Leaders at the MGH Institute’s Center for Climate Change, Climate Justice, and Health say educating patients may help spur electing legislators who understand the urgency of climate change.

The Supreme Court’s decision last week to limit the Environmental Protection Agency’s ability to regulate existing power plant’s carbon emissions will accelerate climate change and the continued rise of global temperatures, leading to serious implications for global health and wellness. According to experts at the MGH Institute of Health Profession’s Center for Climate Change, Climate Justice, and Health, the ruling is a health emergency that the nursing profession can play a leading role in alleviating its effects.

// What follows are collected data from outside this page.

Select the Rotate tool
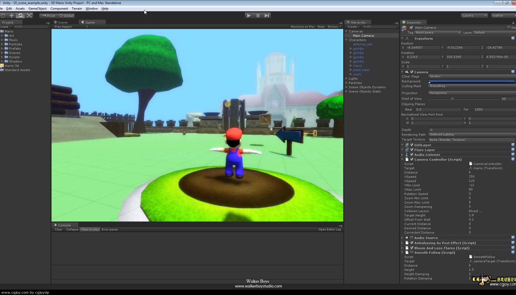The height and width of the screenshot is (295, 516). coord(20,16)
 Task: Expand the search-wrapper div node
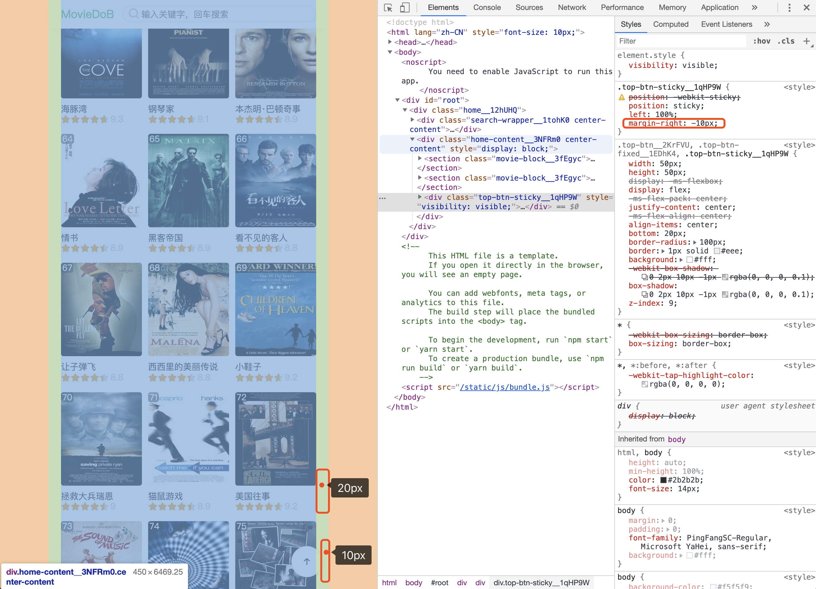click(412, 120)

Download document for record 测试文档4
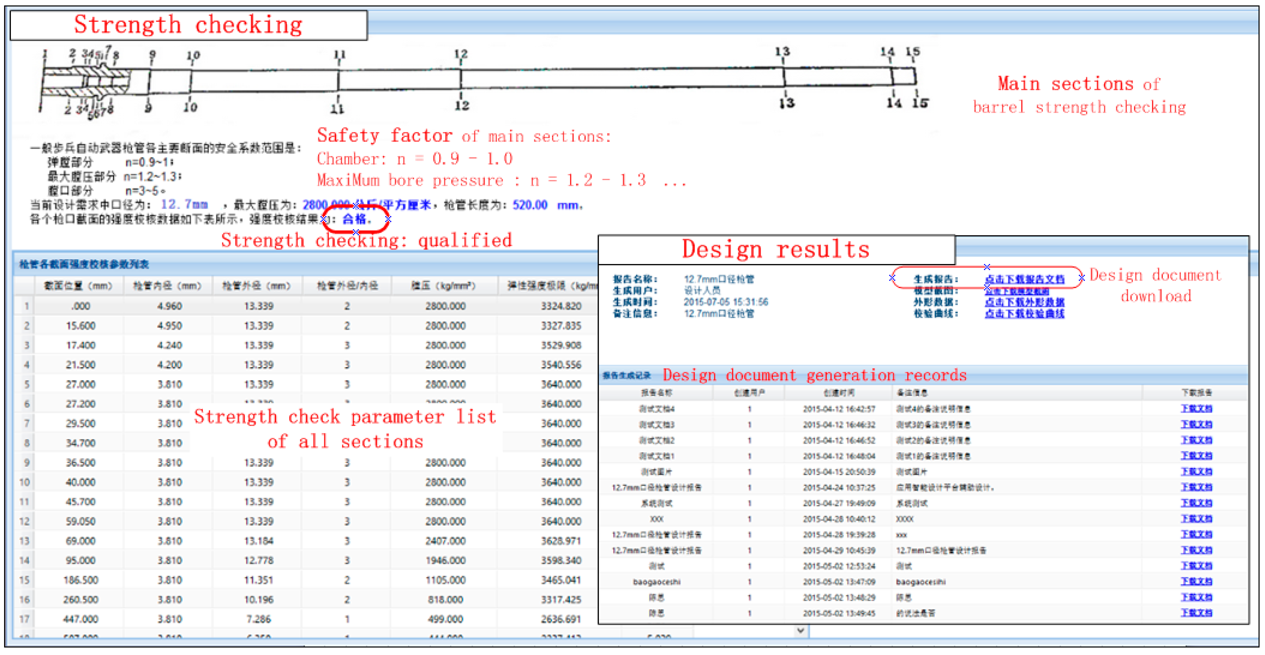[x=1196, y=409]
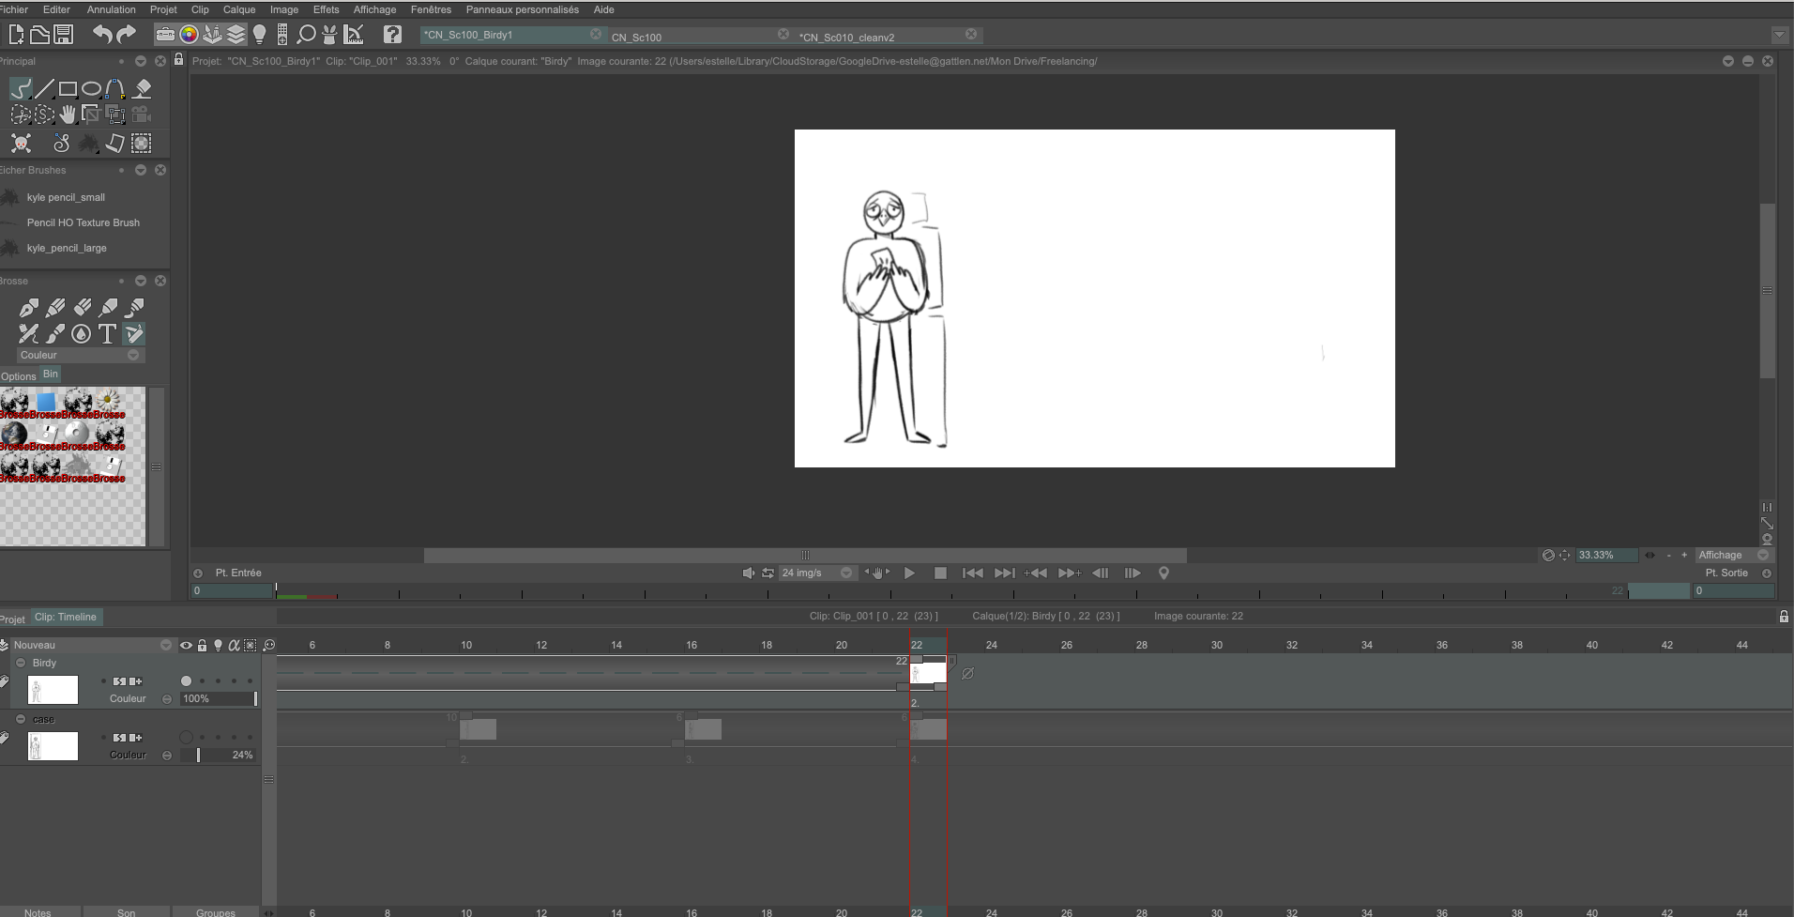Activate the hand pan tool
This screenshot has width=1794, height=917.
click(67, 114)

“Nurses need to mobilize,” says Dr. Patrice Nicholas, Director of the center, a first-of-its-kind, nurse-led initiative that focuses on addressing ways all health care professionals can respond to the impact of climate change on health and well-being. “Our inability to curb our emissions significantly and expeditiously will be directly detrimental to local, national, and global health. We need to vote for legislators who understand the urgency of climate change, and we need to advocate for change.”

Nicholas points to nurses’ position as the nation’s most trusted health care professionals as a reason they can assist patients weather rising temperatures and other climate-induced problems. “They are not only able to see the direct impacts that climate change has on health, but they also can educate their patients and the public about the long-term consequences climate change has on health,” she says.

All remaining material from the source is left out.